REQUIRED WORK => Reproduce the entries shown below only from the line with "Instruction: Expand the" down to the line with "Given: Click the JavaScript panel title label", keeping both end lines and copying each one exactly.

Stored data:

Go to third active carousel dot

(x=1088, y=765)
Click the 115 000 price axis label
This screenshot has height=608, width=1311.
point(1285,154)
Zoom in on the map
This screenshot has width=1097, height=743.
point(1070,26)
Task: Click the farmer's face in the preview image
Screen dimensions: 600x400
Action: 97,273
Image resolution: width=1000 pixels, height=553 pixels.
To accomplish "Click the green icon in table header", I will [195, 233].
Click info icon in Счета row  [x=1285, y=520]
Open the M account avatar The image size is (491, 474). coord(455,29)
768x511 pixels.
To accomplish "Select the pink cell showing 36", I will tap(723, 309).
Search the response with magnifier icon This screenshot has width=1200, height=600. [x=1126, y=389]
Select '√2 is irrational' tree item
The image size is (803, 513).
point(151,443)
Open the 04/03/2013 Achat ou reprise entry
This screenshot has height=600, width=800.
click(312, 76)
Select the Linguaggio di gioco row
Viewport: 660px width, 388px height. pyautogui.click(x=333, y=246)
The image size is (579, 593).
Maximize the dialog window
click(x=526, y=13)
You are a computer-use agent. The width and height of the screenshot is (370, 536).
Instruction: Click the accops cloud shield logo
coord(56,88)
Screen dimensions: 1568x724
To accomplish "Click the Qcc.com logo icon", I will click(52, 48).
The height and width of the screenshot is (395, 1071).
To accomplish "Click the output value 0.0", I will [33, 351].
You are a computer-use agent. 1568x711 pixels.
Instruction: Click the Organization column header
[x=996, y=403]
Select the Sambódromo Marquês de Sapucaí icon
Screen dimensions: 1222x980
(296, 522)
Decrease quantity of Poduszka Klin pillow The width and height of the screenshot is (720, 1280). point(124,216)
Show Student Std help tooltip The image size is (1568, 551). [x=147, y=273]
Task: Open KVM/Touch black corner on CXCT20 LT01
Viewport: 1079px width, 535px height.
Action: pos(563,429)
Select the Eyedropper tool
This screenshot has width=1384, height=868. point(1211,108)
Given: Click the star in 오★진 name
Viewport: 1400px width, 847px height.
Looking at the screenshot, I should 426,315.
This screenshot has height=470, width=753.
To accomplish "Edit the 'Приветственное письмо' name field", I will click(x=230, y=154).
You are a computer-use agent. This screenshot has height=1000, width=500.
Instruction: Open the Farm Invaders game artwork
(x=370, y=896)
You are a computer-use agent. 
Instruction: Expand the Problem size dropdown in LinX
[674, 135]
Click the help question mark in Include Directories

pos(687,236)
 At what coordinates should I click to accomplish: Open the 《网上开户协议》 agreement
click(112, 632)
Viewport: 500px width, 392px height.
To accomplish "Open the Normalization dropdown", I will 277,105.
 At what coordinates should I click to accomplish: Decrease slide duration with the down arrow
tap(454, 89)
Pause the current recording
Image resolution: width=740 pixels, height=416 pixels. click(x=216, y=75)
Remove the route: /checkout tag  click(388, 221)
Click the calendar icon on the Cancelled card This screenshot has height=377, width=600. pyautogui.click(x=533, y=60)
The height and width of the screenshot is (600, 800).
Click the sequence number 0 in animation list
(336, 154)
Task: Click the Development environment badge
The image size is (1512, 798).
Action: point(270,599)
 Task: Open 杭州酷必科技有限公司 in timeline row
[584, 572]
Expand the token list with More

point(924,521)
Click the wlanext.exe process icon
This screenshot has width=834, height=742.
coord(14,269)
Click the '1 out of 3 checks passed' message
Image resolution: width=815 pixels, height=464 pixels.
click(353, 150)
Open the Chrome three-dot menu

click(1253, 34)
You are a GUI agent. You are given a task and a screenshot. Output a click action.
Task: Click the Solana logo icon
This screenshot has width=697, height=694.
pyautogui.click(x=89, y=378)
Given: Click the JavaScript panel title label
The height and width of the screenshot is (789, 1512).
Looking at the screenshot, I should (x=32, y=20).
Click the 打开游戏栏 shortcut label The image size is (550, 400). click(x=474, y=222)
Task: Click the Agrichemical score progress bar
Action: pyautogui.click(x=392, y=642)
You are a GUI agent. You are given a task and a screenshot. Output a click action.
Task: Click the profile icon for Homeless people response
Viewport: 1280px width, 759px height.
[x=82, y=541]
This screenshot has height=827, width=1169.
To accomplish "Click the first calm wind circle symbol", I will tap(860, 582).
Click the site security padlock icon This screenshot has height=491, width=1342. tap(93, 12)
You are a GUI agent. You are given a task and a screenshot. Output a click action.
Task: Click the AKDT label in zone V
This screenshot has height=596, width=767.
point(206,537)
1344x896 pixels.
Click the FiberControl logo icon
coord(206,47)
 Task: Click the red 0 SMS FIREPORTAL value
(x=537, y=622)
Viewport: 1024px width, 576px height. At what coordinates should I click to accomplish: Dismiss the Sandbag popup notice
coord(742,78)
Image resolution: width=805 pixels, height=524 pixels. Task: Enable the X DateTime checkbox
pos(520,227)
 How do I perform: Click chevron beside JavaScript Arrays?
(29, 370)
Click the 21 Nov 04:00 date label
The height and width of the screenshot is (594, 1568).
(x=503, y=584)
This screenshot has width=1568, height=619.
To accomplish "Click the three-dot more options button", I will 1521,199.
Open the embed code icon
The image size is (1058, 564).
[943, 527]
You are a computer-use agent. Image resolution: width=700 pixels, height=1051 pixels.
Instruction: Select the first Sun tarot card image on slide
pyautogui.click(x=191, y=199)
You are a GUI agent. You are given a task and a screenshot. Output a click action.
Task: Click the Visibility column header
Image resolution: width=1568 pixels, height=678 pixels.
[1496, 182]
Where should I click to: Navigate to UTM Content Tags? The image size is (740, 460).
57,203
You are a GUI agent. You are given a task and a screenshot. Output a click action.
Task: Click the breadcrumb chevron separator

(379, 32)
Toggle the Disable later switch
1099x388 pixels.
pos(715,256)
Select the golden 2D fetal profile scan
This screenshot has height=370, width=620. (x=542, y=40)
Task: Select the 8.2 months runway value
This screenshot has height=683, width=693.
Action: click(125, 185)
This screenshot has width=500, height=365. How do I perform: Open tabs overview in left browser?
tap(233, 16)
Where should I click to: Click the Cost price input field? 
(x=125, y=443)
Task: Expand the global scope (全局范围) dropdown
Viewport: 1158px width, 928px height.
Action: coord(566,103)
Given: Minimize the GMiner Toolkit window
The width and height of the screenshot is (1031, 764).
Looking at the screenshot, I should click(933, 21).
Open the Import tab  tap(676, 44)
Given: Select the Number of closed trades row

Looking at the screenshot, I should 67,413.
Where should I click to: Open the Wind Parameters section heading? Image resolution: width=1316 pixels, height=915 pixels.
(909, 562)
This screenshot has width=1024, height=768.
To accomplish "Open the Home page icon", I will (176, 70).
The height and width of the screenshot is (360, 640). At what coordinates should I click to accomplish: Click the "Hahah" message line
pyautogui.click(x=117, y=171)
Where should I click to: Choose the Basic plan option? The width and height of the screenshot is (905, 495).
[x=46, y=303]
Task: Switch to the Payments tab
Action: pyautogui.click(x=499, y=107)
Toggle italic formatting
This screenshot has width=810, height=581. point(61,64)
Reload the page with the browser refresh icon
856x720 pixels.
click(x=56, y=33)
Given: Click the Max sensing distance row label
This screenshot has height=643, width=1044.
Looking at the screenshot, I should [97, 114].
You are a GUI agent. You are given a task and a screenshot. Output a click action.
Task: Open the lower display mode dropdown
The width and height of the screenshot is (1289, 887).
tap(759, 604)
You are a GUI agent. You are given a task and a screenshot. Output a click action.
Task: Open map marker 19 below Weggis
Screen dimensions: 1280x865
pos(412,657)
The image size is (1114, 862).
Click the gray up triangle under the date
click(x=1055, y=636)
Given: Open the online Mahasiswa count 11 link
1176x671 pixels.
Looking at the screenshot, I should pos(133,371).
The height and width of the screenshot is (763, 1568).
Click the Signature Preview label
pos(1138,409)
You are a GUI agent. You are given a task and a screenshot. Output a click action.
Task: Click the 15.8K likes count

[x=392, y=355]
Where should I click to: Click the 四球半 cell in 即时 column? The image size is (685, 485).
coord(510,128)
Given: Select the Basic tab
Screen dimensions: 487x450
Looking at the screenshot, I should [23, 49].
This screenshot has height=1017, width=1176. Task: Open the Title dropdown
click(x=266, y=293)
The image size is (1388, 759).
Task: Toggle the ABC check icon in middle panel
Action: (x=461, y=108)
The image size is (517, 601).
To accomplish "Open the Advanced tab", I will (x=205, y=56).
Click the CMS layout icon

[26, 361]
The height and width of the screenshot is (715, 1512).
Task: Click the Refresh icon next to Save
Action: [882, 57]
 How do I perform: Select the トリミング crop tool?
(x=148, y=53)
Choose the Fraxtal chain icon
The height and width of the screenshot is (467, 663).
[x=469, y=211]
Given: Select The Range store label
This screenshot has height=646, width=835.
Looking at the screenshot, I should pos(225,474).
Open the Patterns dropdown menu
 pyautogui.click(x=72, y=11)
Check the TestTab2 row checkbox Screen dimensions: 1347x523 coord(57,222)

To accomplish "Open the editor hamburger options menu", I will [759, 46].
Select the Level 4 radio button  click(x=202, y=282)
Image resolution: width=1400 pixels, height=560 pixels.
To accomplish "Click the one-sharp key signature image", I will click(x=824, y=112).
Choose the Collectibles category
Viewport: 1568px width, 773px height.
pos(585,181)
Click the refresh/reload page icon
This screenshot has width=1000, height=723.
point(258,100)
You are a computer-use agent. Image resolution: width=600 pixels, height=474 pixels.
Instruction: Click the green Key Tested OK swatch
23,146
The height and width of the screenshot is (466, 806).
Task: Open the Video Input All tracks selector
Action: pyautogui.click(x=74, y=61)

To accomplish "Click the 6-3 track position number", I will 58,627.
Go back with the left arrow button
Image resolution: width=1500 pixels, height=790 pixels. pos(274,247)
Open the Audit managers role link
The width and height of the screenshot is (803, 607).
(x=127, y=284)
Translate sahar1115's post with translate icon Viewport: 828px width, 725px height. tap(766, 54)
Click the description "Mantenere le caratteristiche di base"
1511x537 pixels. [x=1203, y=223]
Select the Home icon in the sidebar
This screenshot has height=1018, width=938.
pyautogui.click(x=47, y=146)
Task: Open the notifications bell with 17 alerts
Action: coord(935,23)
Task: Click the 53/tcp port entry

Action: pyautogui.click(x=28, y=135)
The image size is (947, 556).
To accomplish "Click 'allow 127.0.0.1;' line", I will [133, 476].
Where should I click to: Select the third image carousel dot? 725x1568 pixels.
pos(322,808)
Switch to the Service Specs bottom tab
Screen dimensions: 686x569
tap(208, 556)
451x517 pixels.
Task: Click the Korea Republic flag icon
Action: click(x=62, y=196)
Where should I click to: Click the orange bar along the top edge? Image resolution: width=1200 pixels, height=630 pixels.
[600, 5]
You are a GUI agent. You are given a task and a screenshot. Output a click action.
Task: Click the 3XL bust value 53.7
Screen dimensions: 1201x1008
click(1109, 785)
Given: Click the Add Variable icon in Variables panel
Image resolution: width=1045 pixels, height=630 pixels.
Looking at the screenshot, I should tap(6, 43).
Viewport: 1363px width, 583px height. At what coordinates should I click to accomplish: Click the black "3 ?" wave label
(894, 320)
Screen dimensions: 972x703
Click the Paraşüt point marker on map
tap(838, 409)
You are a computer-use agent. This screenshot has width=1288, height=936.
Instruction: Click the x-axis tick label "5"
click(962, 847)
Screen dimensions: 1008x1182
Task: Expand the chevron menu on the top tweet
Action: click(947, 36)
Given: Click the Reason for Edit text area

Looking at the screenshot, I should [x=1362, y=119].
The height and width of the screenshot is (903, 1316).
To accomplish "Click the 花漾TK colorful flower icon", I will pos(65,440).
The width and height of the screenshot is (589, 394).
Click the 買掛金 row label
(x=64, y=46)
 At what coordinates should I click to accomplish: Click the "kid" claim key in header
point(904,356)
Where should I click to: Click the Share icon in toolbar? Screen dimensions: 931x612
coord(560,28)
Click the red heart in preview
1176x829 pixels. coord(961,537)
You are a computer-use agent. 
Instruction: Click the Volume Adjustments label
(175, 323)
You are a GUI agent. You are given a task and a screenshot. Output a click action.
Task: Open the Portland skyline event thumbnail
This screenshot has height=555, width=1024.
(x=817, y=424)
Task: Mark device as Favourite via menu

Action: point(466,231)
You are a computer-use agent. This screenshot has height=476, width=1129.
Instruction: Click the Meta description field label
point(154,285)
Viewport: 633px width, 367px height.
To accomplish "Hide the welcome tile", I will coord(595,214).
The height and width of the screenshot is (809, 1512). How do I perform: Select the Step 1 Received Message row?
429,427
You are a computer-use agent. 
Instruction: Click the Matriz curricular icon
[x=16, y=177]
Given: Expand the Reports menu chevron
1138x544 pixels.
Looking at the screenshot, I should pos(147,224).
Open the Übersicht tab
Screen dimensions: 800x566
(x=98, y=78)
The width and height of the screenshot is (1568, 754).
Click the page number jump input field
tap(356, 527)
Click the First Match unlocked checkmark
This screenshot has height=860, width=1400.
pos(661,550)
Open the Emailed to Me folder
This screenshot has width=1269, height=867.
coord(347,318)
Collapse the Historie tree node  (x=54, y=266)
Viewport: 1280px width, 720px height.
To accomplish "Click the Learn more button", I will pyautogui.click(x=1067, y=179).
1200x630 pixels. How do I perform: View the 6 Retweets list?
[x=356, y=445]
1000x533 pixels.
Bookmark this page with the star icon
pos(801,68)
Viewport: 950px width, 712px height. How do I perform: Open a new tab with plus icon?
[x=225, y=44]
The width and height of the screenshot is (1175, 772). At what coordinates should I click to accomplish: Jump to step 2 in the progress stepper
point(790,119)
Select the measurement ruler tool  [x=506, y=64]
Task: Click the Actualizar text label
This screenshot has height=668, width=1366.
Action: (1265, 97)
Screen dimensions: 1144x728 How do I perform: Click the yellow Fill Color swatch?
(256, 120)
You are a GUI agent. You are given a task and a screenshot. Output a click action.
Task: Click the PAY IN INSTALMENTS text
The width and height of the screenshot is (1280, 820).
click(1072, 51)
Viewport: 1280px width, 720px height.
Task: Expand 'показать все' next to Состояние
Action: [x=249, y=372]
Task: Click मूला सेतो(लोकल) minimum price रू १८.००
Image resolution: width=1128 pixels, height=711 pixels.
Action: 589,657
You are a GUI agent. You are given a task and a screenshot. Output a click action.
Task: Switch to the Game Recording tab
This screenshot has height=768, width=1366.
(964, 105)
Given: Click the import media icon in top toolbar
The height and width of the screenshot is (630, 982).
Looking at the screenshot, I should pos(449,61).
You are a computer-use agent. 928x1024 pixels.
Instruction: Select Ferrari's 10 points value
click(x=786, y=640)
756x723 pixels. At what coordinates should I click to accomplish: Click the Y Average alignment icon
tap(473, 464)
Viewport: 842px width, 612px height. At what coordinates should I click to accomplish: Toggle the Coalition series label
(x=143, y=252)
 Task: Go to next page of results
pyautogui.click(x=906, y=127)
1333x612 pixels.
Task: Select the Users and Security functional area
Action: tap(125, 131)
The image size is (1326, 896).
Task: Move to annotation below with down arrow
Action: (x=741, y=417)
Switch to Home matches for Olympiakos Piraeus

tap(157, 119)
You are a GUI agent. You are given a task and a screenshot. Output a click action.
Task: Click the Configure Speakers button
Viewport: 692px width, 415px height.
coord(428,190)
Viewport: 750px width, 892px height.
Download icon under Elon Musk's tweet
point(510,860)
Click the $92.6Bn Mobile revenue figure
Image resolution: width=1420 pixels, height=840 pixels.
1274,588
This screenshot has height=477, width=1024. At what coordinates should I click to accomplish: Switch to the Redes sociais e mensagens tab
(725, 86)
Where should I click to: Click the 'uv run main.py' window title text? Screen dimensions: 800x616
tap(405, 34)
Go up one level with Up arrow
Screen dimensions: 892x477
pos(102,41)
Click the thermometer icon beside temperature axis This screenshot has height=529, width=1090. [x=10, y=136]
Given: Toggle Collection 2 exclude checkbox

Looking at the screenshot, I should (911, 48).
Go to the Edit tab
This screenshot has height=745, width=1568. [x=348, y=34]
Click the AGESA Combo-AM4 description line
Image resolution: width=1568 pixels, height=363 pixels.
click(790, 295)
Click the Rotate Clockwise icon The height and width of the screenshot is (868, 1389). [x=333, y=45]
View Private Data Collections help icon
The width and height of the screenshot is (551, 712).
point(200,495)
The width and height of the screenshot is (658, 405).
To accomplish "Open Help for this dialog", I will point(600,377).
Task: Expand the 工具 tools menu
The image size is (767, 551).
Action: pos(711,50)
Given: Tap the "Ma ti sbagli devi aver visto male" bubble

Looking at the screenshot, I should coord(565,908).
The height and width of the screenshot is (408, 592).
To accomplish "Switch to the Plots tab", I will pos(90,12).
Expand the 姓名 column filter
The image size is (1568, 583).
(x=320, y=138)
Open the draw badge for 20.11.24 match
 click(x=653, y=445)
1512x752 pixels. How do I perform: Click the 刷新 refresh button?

ANSWER FOR THE TASK =>
Instruction: Expand the Problem size dropdown in LinX
[674, 135]
Click the help question mark in Include Directories

pos(687,236)
 At what coordinates should I click to accomplish: Open the 《网上开户协议》 agreement
click(112, 632)
Viewport: 500px width, 392px height.
To accomplish "Open the Normalization dropdown", I will 277,105.
 At what coordinates should I click to accomplish: Decrease slide duration with the down arrow
tap(454, 89)
Pause the current recording
Image resolution: width=740 pixels, height=416 pixels. click(x=216, y=75)
Remove the route: /checkout tag  click(388, 221)
Click the calendar icon on the Cancelled card This screenshot has height=377, width=600. pyautogui.click(x=533, y=60)
The height and width of the screenshot is (600, 800).
Click the sequence number 0 in animation list
(336, 154)
Task: Click the Development environment badge
The image size is (1512, 798).
Action: point(270,599)
 Task: Open 杭州酷必科技有限公司 in timeline row
[584, 572]
Expand the token list with More

point(924,521)
Click the wlanext.exe process icon
This screenshot has width=834, height=742.
coord(14,269)
Click the '1 out of 3 checks passed' message
Image resolution: width=815 pixels, height=464 pixels.
click(353, 150)
Open the Chrome three-dot menu

click(1253, 34)
You are a GUI agent. You are given a task and a screenshot. Output a click action.
Task: Click the Solana logo icon
This screenshot has width=697, height=694.
pyautogui.click(x=89, y=378)
Given: Click the JavaScript panel title label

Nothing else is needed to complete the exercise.